The Magpies would then go up front in the second half, as Willock initially saw his penalty saved by Carson
But Arsenal’s loaned midfielder would tap the rebound to put Newcastle in a surprising lead against City
A long ball was not dealt, Ake slipped into his own box and collided with Joelinton. After a long VAR review, Kevin gave Friend a penalty and Scott Carson had no chance because Joelinton rattled behind him.
Yes, you read that right: Scott Carson. His City debut, at the age of 35. And his first Premier League appearance in ten years. When Guardiola admitted afterwards that City may have been distracted by their success, Carson’s inclusion may have contributed too. But the blame for the three admitted was not at his door. Krafth came when he snuggled between Cancelo and Ake from a routine angle.

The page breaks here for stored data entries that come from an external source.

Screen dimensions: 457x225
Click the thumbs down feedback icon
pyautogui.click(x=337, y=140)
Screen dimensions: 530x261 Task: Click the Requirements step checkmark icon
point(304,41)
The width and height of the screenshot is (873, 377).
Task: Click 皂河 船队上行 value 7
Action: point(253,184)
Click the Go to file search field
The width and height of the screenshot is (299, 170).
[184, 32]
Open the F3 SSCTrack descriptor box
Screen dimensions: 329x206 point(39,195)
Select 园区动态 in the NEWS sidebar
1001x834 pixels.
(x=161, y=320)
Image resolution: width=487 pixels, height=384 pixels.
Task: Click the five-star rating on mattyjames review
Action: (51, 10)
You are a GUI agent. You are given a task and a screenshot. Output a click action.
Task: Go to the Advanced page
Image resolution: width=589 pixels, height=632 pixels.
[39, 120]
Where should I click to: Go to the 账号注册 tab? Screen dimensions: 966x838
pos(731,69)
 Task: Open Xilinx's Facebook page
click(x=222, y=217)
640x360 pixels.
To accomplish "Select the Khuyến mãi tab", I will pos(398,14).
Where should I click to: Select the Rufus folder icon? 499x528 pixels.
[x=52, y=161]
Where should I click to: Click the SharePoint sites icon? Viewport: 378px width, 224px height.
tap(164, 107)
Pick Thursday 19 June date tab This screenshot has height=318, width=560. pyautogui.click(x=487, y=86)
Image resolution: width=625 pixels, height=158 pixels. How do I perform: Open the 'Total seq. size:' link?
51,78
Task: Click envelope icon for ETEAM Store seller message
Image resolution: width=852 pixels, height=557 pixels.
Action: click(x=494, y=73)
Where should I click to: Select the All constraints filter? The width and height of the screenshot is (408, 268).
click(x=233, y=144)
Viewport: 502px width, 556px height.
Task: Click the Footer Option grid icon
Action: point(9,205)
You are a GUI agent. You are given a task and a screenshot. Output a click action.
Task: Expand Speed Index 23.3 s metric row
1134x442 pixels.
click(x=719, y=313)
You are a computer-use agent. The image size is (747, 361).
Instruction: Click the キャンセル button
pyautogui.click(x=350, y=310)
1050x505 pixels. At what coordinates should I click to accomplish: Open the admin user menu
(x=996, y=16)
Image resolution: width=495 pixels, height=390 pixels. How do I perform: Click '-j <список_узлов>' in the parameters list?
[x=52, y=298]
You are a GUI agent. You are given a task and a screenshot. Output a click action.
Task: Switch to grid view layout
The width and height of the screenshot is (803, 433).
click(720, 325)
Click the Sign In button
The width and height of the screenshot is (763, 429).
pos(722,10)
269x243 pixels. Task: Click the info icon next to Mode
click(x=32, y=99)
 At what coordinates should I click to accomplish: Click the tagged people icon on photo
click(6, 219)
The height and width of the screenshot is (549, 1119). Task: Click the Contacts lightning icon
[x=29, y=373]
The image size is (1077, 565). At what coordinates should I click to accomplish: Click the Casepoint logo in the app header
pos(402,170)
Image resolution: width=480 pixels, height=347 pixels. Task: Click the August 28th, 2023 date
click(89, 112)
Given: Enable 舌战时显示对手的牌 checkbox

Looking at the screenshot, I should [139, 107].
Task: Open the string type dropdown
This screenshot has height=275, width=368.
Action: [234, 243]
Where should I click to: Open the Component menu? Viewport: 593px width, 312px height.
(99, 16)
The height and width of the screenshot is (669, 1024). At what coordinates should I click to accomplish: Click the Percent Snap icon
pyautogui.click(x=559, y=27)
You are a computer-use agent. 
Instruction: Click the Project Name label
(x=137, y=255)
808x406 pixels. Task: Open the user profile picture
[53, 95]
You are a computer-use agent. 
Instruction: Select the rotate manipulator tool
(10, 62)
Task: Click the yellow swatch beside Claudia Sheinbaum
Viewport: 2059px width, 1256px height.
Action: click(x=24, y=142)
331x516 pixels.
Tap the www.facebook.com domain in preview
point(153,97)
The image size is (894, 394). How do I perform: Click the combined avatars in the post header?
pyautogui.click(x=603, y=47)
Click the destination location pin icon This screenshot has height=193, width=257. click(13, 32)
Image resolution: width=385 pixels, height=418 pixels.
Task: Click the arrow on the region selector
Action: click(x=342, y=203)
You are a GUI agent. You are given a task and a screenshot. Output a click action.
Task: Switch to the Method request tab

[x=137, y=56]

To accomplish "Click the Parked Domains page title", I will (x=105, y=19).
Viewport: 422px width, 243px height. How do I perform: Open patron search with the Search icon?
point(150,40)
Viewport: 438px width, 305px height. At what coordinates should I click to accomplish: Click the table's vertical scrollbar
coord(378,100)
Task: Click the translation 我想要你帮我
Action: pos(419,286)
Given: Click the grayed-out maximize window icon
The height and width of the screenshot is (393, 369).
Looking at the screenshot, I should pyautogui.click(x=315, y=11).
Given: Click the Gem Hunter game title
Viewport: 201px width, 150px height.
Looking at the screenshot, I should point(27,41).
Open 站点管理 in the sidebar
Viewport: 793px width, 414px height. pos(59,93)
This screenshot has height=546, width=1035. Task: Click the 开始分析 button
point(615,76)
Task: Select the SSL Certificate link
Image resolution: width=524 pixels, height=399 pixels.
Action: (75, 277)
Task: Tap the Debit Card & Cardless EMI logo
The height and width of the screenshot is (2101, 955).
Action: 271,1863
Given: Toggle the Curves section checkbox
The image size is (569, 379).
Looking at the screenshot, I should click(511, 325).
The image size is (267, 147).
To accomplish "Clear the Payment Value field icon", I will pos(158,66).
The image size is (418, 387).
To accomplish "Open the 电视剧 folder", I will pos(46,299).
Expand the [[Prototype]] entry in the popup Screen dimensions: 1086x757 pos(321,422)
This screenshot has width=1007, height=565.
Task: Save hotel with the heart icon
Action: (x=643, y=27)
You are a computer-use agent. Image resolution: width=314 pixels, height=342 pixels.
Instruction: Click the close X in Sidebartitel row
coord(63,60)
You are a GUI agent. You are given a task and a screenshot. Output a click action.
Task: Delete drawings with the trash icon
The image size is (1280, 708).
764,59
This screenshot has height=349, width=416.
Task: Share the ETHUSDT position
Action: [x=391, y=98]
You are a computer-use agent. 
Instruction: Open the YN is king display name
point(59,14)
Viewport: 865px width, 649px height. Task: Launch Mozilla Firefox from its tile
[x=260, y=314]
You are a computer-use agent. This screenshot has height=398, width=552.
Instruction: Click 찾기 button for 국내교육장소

The third, which would put Steve Bruce’s side ahead just after the hour, was also a penalty kick. The impressive Joe Willock pulled a foul from Kyle Walker, but the fullback’s back leg was more due to Garcia not reading the flight of a ball across the channel. Willock took over, Carson saved but the Arsenal mercenary threw in the rebound for a fifth goal in five games.
Torres had none of that, however. Gabriel Jesus deliberately drove down the right and Torres waited, poaching City’s equalizer to make it 3-3. That came after 64 minutes and he won City – their 12th trot away from home – seconds later when the Spaniard came in after Cancelo hit a post. Bell would have been proud of the finish.
But City reacted like champions and Torres equalized with a smart finish for an acrobatic third (pictured)
It was an impressive performance from Torres, who perhaps rubber-stamped his credentials to take over as City’s next major goalscorer.